Respiratory tract infections are responsible for a large number of admissions to paediatric intensive care units. Moreover, an intensive care unit is unique environment and for which clinicians often make decisions to use antibiotics with some degree of diagnostic uncertainty.
This was clearly illustrated in one study of paediatric intensive care unit children, where despite most critically children receiving antimicrobial therapy, infection was often not microbiologically confirmed.
While in many cases respiratory infections are viral in nature, it is necessary to utilise methods such as quantitative PCR, as a diagnostic aid to identify the presenting pathogens.
In fact, a recent study in adults found that multiplex bacterial PCR examination of bronchoalveolar lavage, reduced the duration of inappropriate antibiotic therapy of patients admitted to hospital with pneumonia and who were at risk of Gram-negative infection.
In the current study, researchers made use of the TaqMan Array Card (TAC) as a diagnostic aid, which is a microfluidic quantitative PCR system comprising of 384 wells containing pre-aliquoted customised primer and probe combinations.
The aid has been previously shown to be of value in supporting ventilator-associated pneumonia (VAP) diagnosis in adults. Nevertheless, it has not been examined in critically ill children and therefore, the aim of the present study was to assess the utility of TAC to identify bacterial and fungal respiratory pathogens in critically ill children with suspected community acquired pneumonia or VAP.

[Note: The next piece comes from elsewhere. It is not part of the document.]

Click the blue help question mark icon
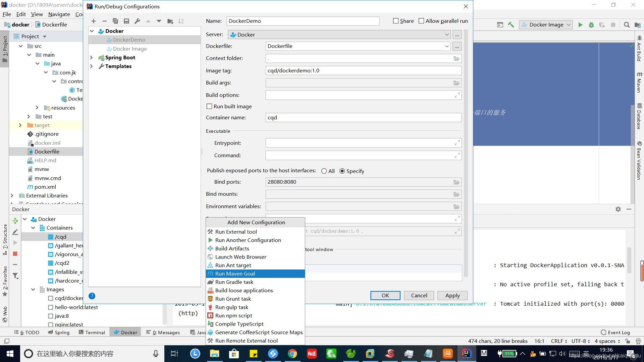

The study recruited children ≤ 18 years of age who were mechanically ventilated and had commenced or were commencing antimicrobial therapy for a lower respiratory tract infection.
The researchers determined the sensitivity and specificity of TAC to detect bacterial and fungal pathogens causing lower respiratory tract infections and the time to a result provided by TAC compared to standard microbiology cultures.

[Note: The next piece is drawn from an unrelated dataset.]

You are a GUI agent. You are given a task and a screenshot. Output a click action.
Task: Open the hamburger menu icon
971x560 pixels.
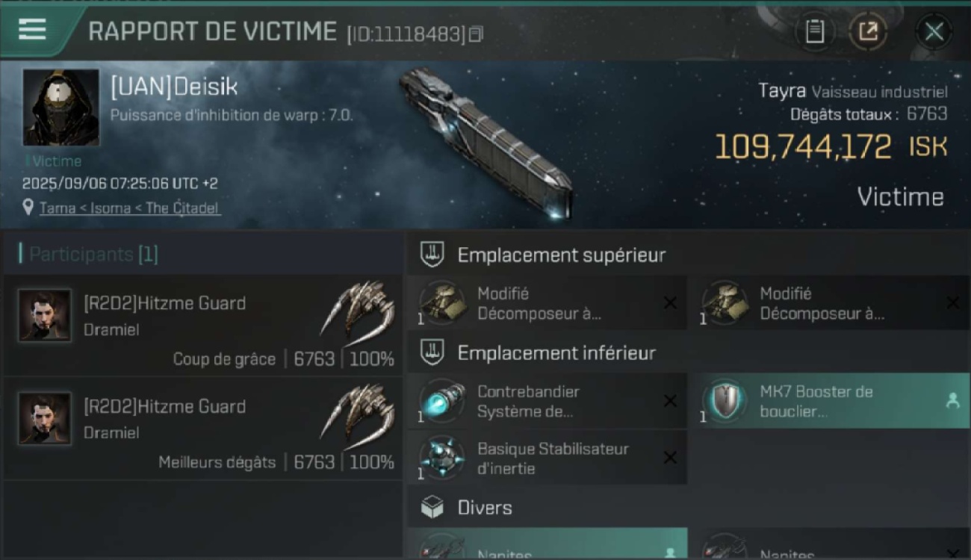coord(32,30)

Secondary objectives included a description of the micro-organisms detected by TAC but not by microbiology culture as well as the impact of TAC on antimicrobial decision-making.
A total of 100 children with a median age of 1.2 years (58% male) were included in the study, of whom 80 had suspected community acquired pneumonia and the remainder had hospital acquired pneumonia.
Bacteria were detected more frequently on TAC compared to microbiology cultures (57% vs 18%, p < 0.001)) and In addition, TAC also identified more fungi (17% vs 2%, p < 0.001).
For the detection of bacterial and fungal species, TAC had a sensitivity of 89.5% (95% CI 66.9 – 98.7) and a specificity of 97.9% (95% CI 97.2 – 98.5).
The median time to obtain a result for the diagnostic aid was 25.8 hours compared to 110.4 hours for microbiological cultures and overall, TAC was significantly quicker for both positive and negative results (p < 0.001).
Finally, consultants reported a change of prescription in 47% of cases based upon TAC results. Antimicrobial therapy duration was reduced or stopped in 26% of children, extended in 16% and the spectrum of treatment was broadened in 17% of cases and reduced in 17%.
The authors concluded that as a diagnostic aid, TAC can be used to reliably detect pathogens quicker than routine culture in critically ill children with suspected lower respiratory tract infections. They also called for future studies to incorporate antimicrobial decision support and economic analysis.
Citation
Clark JA et al. The rapid detection of respiratory pathogens in critically ill children. Crit Care, 2023.